Exercise aim
Copy out every line of the listing in which "will" appears.

Dataset entries

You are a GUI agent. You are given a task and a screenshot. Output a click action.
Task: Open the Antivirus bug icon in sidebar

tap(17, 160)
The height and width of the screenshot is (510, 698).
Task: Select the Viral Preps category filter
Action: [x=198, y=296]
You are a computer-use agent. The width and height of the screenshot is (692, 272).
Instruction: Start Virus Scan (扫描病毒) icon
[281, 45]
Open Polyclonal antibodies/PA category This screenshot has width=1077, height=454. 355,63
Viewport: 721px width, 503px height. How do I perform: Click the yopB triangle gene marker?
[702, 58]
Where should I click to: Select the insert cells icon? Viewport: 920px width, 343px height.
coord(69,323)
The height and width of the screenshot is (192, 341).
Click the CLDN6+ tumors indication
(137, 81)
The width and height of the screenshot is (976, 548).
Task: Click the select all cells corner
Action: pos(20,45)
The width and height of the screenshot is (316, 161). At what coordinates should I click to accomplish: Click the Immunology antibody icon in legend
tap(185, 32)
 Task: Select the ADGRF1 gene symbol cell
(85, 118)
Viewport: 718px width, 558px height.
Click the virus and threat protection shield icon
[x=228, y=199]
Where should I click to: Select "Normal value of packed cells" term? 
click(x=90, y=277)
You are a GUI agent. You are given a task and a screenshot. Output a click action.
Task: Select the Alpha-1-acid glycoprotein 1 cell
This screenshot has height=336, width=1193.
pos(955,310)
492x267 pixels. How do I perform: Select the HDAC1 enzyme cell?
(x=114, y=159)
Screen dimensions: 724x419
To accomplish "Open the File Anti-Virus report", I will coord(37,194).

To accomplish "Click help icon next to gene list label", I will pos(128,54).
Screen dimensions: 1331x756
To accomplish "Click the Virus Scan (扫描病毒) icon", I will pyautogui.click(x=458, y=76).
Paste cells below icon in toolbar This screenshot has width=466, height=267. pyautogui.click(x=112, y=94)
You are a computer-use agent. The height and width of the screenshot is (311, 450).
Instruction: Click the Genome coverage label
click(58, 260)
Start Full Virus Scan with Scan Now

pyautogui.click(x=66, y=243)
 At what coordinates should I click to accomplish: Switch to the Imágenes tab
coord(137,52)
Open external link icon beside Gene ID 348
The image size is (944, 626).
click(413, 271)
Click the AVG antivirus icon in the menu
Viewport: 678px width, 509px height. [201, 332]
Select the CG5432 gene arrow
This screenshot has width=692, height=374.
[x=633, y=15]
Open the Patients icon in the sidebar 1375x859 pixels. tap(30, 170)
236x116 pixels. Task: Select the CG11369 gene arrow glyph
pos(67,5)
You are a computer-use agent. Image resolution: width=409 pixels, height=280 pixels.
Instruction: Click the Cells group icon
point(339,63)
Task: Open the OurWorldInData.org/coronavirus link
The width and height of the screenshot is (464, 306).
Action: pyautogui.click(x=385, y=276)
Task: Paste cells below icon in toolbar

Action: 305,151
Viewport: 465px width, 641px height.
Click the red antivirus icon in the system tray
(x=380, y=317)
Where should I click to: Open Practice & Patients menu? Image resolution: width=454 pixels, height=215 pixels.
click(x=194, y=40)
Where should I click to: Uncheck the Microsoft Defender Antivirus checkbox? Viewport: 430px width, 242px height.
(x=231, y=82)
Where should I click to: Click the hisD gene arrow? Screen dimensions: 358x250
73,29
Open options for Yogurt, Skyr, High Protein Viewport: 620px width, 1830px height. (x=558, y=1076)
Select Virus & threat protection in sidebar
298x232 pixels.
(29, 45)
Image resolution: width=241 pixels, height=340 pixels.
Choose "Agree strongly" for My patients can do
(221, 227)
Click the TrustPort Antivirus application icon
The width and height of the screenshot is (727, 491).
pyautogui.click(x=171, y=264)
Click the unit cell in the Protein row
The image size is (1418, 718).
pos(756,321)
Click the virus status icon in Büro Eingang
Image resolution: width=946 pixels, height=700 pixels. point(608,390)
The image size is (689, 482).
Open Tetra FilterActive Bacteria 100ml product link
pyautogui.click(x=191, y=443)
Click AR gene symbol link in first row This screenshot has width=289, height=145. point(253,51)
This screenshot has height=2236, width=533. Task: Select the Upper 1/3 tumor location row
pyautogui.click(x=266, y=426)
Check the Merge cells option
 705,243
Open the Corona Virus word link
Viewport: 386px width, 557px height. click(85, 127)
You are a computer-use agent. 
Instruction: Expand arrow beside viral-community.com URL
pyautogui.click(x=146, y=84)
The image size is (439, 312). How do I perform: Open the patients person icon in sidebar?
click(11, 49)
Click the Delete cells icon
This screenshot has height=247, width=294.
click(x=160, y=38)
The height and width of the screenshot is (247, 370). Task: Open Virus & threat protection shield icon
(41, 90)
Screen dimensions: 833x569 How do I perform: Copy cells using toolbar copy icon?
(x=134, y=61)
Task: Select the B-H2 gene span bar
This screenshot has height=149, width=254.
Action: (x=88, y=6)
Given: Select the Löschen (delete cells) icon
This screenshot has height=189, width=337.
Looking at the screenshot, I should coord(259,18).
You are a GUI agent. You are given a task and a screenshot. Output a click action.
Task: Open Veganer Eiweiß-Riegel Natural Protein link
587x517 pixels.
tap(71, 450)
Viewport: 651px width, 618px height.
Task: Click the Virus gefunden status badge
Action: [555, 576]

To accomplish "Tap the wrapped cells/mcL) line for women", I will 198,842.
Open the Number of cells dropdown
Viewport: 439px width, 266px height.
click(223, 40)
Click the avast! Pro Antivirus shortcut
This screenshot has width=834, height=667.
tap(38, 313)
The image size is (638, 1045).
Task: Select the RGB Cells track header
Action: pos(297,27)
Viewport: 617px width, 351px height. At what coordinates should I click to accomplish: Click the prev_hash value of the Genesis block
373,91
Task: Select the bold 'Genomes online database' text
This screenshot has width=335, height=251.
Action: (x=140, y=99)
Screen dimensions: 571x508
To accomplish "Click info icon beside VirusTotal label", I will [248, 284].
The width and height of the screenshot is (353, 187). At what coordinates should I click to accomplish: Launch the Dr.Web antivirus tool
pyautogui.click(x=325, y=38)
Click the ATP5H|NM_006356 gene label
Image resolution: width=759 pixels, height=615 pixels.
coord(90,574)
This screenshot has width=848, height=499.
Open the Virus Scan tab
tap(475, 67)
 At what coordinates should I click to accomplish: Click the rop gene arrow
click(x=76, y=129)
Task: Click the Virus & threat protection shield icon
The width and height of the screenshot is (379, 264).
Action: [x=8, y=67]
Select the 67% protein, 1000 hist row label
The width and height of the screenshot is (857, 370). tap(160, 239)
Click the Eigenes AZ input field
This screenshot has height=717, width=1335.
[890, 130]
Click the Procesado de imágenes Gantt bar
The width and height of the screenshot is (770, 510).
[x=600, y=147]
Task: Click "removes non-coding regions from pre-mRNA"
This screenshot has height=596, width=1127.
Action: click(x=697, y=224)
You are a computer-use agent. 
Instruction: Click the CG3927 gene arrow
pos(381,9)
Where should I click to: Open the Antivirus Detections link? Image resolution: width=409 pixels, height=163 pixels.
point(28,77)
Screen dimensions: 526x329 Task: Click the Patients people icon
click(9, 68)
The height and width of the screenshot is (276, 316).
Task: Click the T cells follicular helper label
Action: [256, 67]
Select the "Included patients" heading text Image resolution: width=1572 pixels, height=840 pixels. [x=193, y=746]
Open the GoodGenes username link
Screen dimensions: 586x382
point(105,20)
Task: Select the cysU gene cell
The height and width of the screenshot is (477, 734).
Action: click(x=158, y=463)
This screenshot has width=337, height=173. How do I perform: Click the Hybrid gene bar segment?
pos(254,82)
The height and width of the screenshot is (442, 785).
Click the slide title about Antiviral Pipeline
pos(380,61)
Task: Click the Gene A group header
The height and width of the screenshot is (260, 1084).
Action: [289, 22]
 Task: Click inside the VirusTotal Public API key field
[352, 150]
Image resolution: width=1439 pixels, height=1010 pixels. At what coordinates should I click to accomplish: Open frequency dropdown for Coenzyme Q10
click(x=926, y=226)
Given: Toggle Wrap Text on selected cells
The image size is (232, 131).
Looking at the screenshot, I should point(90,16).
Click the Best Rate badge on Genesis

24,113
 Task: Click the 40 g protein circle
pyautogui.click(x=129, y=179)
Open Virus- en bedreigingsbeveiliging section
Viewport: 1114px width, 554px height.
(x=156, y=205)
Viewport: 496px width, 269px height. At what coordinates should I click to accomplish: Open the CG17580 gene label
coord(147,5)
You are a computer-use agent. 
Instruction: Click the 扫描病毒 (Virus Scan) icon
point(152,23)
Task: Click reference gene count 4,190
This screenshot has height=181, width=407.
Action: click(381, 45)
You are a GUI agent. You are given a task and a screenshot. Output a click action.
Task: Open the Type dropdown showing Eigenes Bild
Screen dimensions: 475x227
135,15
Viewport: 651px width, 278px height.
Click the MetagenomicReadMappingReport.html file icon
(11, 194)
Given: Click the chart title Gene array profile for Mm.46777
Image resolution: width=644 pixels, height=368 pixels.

Answer to this task
To accomplish "Open the File Anti-Virus report", I will coord(37,194).
To accomplish "Click help icon next to gene list label", I will pos(128,54).
To accomplish "Click the Virus Scan (扫描病毒) icon", I will pyautogui.click(x=458, y=76).
To accomplish "Tap the wrapped cells/mcL) line for women", I will 198,842.
To accomplish "Click info icon beside VirusTotal label", I will [248, 284].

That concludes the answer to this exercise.